— begin SOURCE EXTRACT —
It is insisted by appellant’s counsel, by way of objection to the answer, that a party claiming to have been damaged by breach of a warranty in the sale of goods must have been deceived by the warranty, and that, in a pleading based on a breach of an express warranty as to the quality of goods, it must be alleged, in substance, that the purchaser was induced by the warranty to make the purchase, that he relied upon the warranty, and that he would not have purchased but for it..

[41]*41The subject of warranty in the sale of goods and that of deceit, or fraudulent representations, are in some respects closely connected and are frequently discussed together, sometimes in terms not sufficiently guarded.

Such a warranty, while it is collateral to the principal purpose of the contract, is a part of the contract. It enters into the contract of sale as an element upon which the minds of the contracting parties unite and as a part of the consideration for the purchase. The action or defence based upon the breach of an express -warranty is founded upon an express contract, and not upon deceit; and the question of the intent of the parties is involved as in actions on contracts generally. Defects known to the buyer may sometimes be excluded from a warranty, which are covered by its general terms, because they can not be presumed to have b'een intended by the parties to be insured against. But whatever, under the circumstances, the parties can be said to have intended by their contract, to that will the seller be held, as to other lawful engagements ; and it is not necessary to the buyer’s recovery that he should have been deceived. 2 Schouler Pers. Prop. 351. It is not necessary that it should be true that the buyer would not have purchased but for the warranty. If, in addition to the simple transfer of the property, he can, for the same price or for a greater price, obtain the seller’s engagement to insure the-quality of the goods, such engagement goes with the goods as a part of the consideration, and the buyer is entitled to the benefit of his bargain in this regard, whether he would or would not have bought the goods without this additional consideration.
— end SOURCE EXTRACT —
EXERCISES TO COMPLETE
1: Does the warranty passage support each statement below? Answer yes or no for each, and quote the words of the passage that decide it.
(a) Appellant's counsel argued that the purchaser must have relied on the warranty.
(b) An action on the breach of an express warranty is founded on deceit.
(c) The buyer must show that he would not have purchased but for the warranty.
2: Answer each question from the warranty passage:
(a) According to appellant's counsel, what must a party claiming damage from a breach of warranty have been?
(b) Which two subjects does the passage call closely connected and frequently discussed together?
(c) What source does the passage cite?
3: According to appellant's counsel in the warranty passage, what must a pleading based on breach of an express warranty allege? List every one.
The items after the warranty passage are separate material.
— begin RECORD EXTRACTS —
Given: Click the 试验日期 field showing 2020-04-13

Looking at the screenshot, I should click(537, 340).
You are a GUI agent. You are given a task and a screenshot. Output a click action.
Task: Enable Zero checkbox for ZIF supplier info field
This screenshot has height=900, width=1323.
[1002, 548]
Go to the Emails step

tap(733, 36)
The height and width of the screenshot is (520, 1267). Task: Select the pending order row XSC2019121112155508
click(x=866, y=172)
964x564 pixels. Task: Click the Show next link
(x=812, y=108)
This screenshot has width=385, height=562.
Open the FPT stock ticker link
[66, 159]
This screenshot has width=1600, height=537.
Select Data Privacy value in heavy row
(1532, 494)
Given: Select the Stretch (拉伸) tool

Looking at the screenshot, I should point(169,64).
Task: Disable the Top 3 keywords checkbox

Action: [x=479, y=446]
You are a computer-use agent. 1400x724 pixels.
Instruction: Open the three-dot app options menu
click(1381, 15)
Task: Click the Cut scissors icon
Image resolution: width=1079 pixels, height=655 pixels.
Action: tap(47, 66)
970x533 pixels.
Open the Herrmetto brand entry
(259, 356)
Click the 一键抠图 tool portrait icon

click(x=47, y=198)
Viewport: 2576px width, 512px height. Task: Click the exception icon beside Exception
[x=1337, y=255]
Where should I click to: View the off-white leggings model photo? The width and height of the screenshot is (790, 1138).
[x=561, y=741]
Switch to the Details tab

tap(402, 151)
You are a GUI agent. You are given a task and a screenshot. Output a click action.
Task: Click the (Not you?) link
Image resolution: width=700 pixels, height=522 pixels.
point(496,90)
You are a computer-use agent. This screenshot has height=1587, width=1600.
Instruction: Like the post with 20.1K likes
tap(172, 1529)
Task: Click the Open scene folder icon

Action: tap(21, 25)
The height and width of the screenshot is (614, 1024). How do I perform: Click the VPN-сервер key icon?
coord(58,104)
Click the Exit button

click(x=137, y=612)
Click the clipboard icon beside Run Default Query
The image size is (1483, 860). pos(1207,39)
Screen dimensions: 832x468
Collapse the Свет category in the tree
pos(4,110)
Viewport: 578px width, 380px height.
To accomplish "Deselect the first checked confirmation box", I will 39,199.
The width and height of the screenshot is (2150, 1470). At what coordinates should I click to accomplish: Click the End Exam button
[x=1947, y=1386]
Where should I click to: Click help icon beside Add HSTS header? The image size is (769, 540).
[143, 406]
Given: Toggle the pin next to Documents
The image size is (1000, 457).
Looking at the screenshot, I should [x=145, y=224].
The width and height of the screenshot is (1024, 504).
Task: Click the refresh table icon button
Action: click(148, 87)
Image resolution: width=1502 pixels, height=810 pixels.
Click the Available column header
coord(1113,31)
— end RECORD EXTRACTS —
ANSWERS GIVEN
1:
(a) Yes: "that he relied upon the warranty"
(b) No: "is founded upon an express contract, and not upon deceit"
(c) No: "It is not necessary that it should be true that the buyer would not have purchased but for the warranty."

2:
(a) Deceived by the warranty.
(b) Warranty in the sale of goods, and deceit, or fraudulent representations.
(c) 2 Schouler Pers. Prop. 351.

3:
- That the purchaser was induced by the warranty to make the purchase
- That he relied upon the warranty
- That he would not have purchased but for it